Ta choroba zawaliła mnie z nóg. Jeszcze trochę pokasluje i mam katar ale ogólnie nie jest zle.
Ostatnio prawie nic nie robiłam, spanie, praca i znów spanie. Nawet mi sie pomyśleć nie chciało o jakiejkolwiek aktywności fizycznej. Za to dzisiaj nadrabialam...45 min z MelB.
Juz niedługo impreza choinkowa, mam nadzieje ze sie wcisne w sukienkę. Ale jak narazie coraz częściej mam ochotę na słodycze lub coś tuż przed snem. Pocieszajace jest to ze wogole nie mam juz ochoty na frytki. Mam tylko nadzieje ze wytrzymam bo jak sie ugne to juz po mnie.

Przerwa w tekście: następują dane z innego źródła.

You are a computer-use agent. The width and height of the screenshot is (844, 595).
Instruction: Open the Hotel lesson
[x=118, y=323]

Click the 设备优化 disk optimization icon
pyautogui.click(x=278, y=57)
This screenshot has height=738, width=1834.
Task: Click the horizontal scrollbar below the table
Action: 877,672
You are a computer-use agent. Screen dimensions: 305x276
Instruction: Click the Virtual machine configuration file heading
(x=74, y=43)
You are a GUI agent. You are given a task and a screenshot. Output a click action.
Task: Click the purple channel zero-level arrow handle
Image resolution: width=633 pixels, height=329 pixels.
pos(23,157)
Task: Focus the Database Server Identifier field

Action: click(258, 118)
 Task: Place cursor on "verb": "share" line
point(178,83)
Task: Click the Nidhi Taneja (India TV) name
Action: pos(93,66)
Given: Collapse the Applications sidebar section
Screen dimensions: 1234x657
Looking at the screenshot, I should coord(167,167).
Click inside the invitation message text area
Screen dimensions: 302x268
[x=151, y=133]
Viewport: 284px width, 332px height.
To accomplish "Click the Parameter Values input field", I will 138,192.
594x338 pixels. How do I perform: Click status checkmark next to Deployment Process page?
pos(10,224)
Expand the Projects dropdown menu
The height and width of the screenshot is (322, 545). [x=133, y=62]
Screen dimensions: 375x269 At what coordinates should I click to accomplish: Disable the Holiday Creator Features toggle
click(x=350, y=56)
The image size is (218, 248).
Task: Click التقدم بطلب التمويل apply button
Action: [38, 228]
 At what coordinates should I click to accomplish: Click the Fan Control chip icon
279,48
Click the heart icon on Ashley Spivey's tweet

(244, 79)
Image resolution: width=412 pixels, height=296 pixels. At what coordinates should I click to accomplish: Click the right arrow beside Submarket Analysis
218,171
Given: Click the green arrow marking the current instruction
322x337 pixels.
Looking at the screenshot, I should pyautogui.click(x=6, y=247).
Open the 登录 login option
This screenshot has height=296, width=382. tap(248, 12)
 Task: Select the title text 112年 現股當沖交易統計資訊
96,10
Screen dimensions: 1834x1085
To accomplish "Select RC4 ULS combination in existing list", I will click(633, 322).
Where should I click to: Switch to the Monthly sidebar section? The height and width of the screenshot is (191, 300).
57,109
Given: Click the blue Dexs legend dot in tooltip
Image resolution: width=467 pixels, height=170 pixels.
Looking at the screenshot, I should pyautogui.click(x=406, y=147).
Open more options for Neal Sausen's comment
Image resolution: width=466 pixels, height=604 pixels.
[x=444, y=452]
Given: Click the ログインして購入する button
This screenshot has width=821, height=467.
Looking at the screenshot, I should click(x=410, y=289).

Poczytam jeszcze co u was i spadam spac
19dorotka89
29 listopada 2012, 13:37kurcze.. kocham fryty!!!!!! trzymam kciuki za powrót do formy;)
basterowa
28 listopada 2012, 12:37Dobrze, że już lepiej u Ciebie :) I trzymaj się z niejedzeniem frytek!
Agnieszka151
28 listopada 2012, 01:13Frytki. Codziennie o nich myślę, ale zaraz przypominam sobie jakie są niezdrowe. Grunt to zawsze wracać! :)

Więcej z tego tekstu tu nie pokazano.